In conclusion, current recommendations for portopulmonary
hypertension therapy are scarce and incomplete and mainly
based on expert opinion with moderate strength of recommendation
(E/B). Severity of the disease and impact on the outcome
of liver transplantation should serve as strong motivators
for future treatment trials in this particular group of
PAH patients. I offer a few selected references on this
topic.1-7
References
1. Swanson KL, McGoon MD, Krowka MJ. Survival
in Portopulmonary
hypertension with the use of intravenous epoprostenol.
Am J Respir Crit Care Med. 2003;167:A693.

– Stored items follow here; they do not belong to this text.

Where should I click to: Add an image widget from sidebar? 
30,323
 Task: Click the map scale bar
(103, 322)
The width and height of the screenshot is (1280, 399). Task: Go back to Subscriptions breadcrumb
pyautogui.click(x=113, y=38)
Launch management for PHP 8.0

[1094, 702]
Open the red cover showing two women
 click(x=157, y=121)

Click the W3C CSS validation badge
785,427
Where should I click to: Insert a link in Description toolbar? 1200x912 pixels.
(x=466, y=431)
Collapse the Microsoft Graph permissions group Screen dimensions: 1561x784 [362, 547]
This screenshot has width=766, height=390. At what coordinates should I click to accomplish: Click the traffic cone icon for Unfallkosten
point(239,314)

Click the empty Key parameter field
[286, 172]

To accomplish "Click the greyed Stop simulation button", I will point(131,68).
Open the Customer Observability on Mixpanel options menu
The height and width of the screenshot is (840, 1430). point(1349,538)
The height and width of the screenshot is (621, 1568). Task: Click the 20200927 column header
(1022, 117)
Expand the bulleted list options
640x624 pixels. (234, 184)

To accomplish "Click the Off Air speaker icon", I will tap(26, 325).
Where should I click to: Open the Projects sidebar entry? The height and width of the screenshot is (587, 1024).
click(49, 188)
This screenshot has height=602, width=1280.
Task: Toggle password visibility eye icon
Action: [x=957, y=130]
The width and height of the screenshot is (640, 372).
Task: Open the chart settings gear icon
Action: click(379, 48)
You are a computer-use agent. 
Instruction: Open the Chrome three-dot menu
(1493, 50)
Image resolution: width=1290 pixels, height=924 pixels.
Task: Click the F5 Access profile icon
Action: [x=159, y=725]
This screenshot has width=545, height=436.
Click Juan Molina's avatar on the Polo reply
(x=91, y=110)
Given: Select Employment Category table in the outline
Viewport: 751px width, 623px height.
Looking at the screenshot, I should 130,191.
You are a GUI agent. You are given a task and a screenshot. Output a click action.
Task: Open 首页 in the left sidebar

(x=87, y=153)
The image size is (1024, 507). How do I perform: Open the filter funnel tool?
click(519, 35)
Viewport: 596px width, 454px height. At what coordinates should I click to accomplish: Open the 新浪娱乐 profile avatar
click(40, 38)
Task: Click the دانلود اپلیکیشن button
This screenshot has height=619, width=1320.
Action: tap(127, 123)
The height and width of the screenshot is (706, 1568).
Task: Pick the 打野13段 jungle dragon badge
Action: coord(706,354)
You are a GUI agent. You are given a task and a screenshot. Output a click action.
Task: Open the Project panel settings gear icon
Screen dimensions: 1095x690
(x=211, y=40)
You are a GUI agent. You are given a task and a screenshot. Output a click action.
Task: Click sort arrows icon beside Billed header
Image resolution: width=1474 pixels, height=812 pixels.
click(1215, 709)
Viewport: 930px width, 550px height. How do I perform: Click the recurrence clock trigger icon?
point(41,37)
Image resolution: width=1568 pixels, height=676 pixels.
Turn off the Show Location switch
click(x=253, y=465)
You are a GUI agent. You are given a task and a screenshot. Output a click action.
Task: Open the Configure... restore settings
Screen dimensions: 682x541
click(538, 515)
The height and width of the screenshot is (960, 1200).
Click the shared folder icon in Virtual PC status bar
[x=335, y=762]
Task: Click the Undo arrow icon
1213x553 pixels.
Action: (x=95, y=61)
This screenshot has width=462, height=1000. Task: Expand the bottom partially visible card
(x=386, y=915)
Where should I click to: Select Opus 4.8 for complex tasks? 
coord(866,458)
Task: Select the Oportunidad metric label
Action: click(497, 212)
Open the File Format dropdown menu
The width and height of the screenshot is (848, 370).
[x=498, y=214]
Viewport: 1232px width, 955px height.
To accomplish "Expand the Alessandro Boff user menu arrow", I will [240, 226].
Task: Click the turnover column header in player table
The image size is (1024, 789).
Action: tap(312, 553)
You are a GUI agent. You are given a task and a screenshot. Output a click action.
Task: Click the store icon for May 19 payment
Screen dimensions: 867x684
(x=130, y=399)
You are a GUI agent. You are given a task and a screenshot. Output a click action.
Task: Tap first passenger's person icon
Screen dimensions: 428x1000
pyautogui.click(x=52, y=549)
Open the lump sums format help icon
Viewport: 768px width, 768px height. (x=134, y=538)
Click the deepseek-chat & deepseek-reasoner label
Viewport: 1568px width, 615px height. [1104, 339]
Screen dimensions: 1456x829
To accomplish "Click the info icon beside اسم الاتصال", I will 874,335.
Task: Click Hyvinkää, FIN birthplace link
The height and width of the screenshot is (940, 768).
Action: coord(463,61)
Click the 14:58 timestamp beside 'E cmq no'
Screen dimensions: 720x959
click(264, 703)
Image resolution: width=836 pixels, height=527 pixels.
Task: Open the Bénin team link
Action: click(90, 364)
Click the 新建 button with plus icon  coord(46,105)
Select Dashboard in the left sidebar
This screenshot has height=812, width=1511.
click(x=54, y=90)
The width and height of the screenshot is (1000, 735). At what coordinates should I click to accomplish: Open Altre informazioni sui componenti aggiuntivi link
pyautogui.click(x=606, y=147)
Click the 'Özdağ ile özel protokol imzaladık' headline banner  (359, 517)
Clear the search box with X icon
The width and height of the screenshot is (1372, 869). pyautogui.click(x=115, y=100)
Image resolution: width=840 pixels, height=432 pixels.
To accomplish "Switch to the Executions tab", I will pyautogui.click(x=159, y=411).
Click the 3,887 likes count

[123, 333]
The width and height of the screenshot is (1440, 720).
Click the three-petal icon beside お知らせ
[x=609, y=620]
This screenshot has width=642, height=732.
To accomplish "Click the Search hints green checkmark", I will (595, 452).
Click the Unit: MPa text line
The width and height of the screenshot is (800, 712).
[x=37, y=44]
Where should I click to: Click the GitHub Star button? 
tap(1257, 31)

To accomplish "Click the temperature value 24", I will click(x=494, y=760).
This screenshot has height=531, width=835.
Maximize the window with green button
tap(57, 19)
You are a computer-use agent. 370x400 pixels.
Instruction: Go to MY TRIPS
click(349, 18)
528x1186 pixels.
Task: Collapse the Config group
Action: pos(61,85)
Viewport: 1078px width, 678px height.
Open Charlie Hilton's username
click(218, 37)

2. Krowka MJ, Frantz RP, McGoon MD, et al. Improvement
in pulmonary
hemodynamics during intravenous epoprostenol (prostacyclin):
a study of 15 patients with moderate to severe portopulmonary
hypertension. Hepatology. 1999;30:641-8.
3. Sulica R, Emre S, Poon M. Medical management of porto-pulmonary
hypertension and right ventricular failure prior to living-related
liver transplantation. Congest Heart Fail. 2004;10:192-4.
4. Kuo PC, Johnson LB, Plotkin JS, et al. Continuous intravenous
infusion of epoprostenol for the treatment of portopulmonary
hypertension. Transplantation. 1997;63:604-6.
5. Benza RL, Tallaj JA, Rayburn BK, et al. Safety and
efficacy of treprostinil in cirrhosis-related pulmonary
arterial hypertension. Presented at the 54th Annual Meeting
of the American Association for the Study of Liver Diseases;
Boston, Massachusetts, 2003.
6. Clift PF, Townend JN, Bramhall S, Isaac JL. Successful
treatment of severe portopulmonary hypertension after
liver transplantation by bosentan. Transplantation. 2004;77:1774-5.
7. Halank M, Miehlke S, Hoeffken G, et al. Use of oral
endothelin receptor antagonist bosentan in the treatment
of portopulmonary hypertension. Transplantation. 2004;77:1774-5.